KOMİSYON KONUŞMASI

YÜCEL ARZEN HACIOĞULLARI (İstanbul) - Komisyonun başından beri en çok kafa karıştıran, üzerinde en çok düşündüğüm şey engelli tanımıydı, hasta ve engelli arasındaki farktı. Siz sahada, hayatın içerisinde olan insanlar olarak siz de aynı sıkıntıyı yaşıyorsunuz. Hastay ile engelli arasında... O zaman size sormam lazım, hasta ile engelliyi siz olsanız nasıl ayırırsınız?

TÜRKİYE ŞOFÖRLER VE OTOMOBİLCİLER FEDERASYONU GENEL BAŞKANI MEHMET YİĞİNER - Çalışmadığım yerden geldi.

ANKARA ŞEHİRİÇİ ÖZEL HALK OTOBÜSLERİ ESNAF ODASI BAŞKANI ERCAN SOYDAŞ - Hasta ile engelli ayrımından kastımız şu: Engelli vatandaşlarımızın hastalıktan kaynaklı engelli veya 3-4 tane işte, diyabet hastası, kalp rahatsızlığı, gözünde görme kaybından engelli statüsüne girenler var, bir de doğuştan engelli olan veya işte, hepimizin başına gelebilecek kaza sonucu engelli kalan vatandaşlarımız var.
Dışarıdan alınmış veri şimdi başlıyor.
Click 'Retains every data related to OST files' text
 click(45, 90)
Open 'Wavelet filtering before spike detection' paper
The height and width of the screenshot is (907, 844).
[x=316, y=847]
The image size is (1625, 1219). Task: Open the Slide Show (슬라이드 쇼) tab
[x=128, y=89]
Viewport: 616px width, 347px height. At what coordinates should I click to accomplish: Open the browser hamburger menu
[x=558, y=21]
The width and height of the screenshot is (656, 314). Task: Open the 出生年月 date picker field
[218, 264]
Tabii ki buna bizim karar vermemiz mümkün değil, buna tıp karar verecek ama o ayrımı da yapmak gerektiğini düşünüyoruz. Neden Düşündüğünüzü de söyleyeyim: Şimdi, bu stresi yaşayan sahada biziz. Arkadaşlar, biz özel sektör olduğumuz için bakın, biz kendi imkânlarımızla bu otobüsleri çalıştırıyoruz. Engelli kategorisi belirlenirken biz sadece sahada yaşadığımız bir sıkıntıyı dile getirdik. Bir vatandaşımız koşarak gelip otobüse binip engelli kartı okuttuğunda hâliyle bu aracın bütün giderlerini kendi karşılayan esnafımız direksiyonda, durdu otobüs durağında, 20 kişi var, bunun 15 ücretsiz bindiği zaman psikolojik olarak onu o şeye hazır hâle de getirmekte biz zorlanıyoruz. Buna dediğim gibi tıp karar verecek. Biz sahadaki yaşadığımız problemleri size arz ettik. Bu taşımacılığın bizi ilgilendiren kısmında da devletimiz sosyal sorumluluğu gereği böyle şeyleri yapıyorsa özel sektöre de bunun bedelini ödemelidir diye düşünüyorum.

Sağ olun.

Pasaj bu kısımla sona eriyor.